Jason (00:50): It probably started around the time we started to really formalize Shape Up, the Shape up process because over the years we tried a bunch of different things. I mean, way back in the day we just built stuff. There’s no cycles, there was no deadline. We just made the thing as fast as we could with like three people. And then as we grew we had to institute some more process and there was a time when we would let things go as long as they took, and there was also times when we’d say, well, maybe three months is enough time, and we didn’t formalize it so there weren’t this tight cadence of check-ins, basically. I think around the time we did the six week cycle thing is when the Kickoffs and Heartbeats really were born because when you have a tight cadence like that in a regular cadence, something’s predictable, you can hook on different things to that cadence essentially. So at the end of something, you can do something at the beginning of something, you can do something, and so it turns out that Heartbeats are essentially the review of what the team did over the past six weeks and the Kickoff is what the team is expected to do over the next six weeks, and so it kind of made sense to fill it in from both perspectives, both sides.

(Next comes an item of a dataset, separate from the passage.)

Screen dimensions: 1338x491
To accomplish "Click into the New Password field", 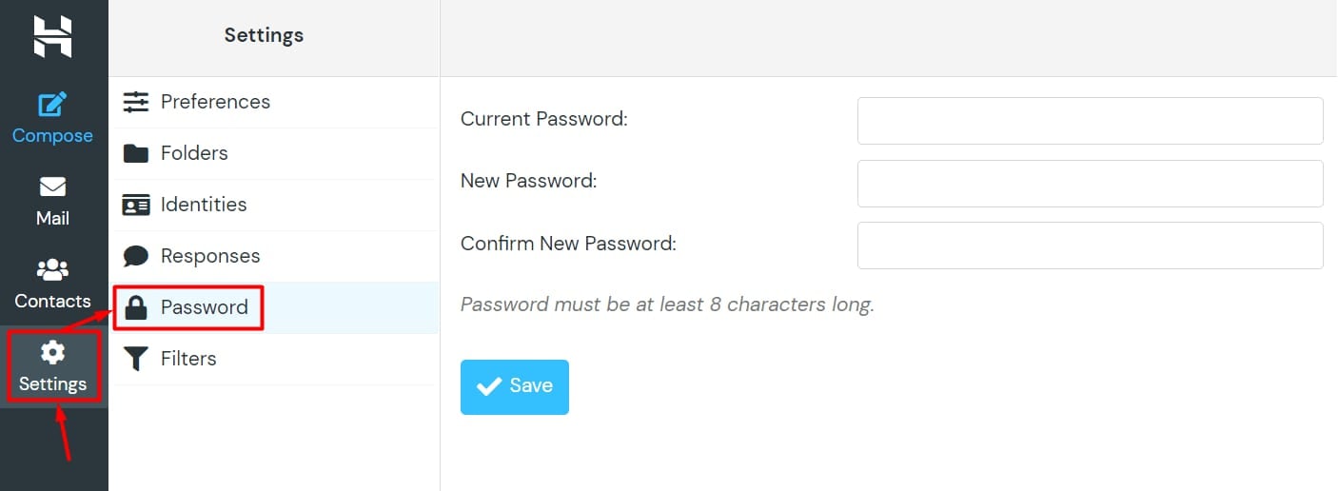I will pos(1090,184).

Kimberly (01:59): Okay, perfect. So let’s kind of go into detail about how these work. At the beginning of a cycle, department heads are writing what we’re calling a Kickoff, and what does that kind of contain? What goes inside of it for someone who’s listening who might want to implement something like this?
David (02:13): So the Kickoff is a description of the types of projects and most importantly, the appetite often that those projects have in the next six week cycle. So for example, on Product, if we announce that we are going to be working on four different things, it’ll have who’s going to be working on it and how long do we, I was going to say expect, that’s actually exactly the opposite of that. How long do we dedicate for that project to be? Some projects are full cycle. That means we will give them the entire six weeks. That’s usually the case with big projects, big new features. We will assign a team to work on that for the six weeks and that becomes the ultimate cutoff. That’s why we have the cycles be six weeks in the first place because that is the duration during which we think we can deliver almost anything as it pertains to a single feature.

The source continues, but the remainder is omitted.